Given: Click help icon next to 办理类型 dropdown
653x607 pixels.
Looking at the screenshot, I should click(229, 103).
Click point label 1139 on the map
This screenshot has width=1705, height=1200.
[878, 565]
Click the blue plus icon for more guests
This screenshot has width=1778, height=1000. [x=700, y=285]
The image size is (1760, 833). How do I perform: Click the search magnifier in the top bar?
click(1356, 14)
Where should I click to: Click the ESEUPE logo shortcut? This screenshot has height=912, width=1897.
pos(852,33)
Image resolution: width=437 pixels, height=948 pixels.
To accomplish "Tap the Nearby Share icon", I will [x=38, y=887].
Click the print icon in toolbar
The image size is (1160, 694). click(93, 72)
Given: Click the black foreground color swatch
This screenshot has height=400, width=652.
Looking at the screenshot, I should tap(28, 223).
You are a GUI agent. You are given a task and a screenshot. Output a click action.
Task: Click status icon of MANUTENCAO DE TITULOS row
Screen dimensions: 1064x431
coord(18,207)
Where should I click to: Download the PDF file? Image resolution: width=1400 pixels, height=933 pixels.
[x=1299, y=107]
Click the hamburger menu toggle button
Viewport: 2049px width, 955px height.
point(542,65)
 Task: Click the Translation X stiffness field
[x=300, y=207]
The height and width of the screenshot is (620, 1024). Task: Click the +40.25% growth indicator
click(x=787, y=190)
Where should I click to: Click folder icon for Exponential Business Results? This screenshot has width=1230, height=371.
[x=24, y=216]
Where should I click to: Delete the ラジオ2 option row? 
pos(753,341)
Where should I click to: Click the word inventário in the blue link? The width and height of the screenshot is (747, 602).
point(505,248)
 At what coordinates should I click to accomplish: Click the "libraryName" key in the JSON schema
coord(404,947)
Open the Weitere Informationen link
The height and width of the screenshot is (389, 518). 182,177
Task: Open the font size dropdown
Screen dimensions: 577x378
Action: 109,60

■ **About this exercise**:
From the first line to the last, return the listing exactly.

■ **Task result**:
Given: Click help icon next to 办理类型 dropdown
653x607 pixels.
Looking at the screenshot, I should click(229, 103).
Click point label 1139 on the map
This screenshot has width=1705, height=1200.
[878, 565]
Click the blue plus icon for more guests
This screenshot has width=1778, height=1000. [x=700, y=285]
The image size is (1760, 833). How do I perform: Click the search magnifier in the top bar?
click(1356, 14)
Where should I click to: Click the ESEUPE logo shortcut? This screenshot has height=912, width=1897.
pos(852,33)
Image resolution: width=437 pixels, height=948 pixels.
To accomplish "Tap the Nearby Share icon", I will [x=38, y=887].
Click the print icon in toolbar
The image size is (1160, 694). click(93, 72)
Given: Click the black foreground color swatch
This screenshot has height=400, width=652.
Looking at the screenshot, I should tap(28, 223).
You are a GUI agent. You are given a task and a screenshot. Output a click action.
Task: Click status icon of MANUTENCAO DE TITULOS row
Screen dimensions: 1064x431
coord(18,207)
Where should I click to: Download the PDF file? Image resolution: width=1400 pixels, height=933 pixels.
[x=1299, y=107]
Click the hamburger menu toggle button
Viewport: 2049px width, 955px height.
point(542,65)
 Task: Click the Translation X stiffness field
[x=300, y=207]
The height and width of the screenshot is (620, 1024). Task: Click the +40.25% growth indicator
click(x=787, y=190)
Where should I click to: Click folder icon for Exponential Business Results? This screenshot has width=1230, height=371.
[x=24, y=216]
Where should I click to: Delete the ラジオ2 option row? 
pos(753,341)
Where should I click to: Click the word inventário in the blue link? The width and height of the screenshot is (747, 602).
point(505,248)
 At what coordinates should I click to accomplish: Click the "libraryName" key in the JSON schema
coord(404,947)
Open the Weitere Informationen link
The height and width of the screenshot is (389, 518). 182,177
Task: Open the font size dropdown
Screen dimensions: 577x378
Action: 109,60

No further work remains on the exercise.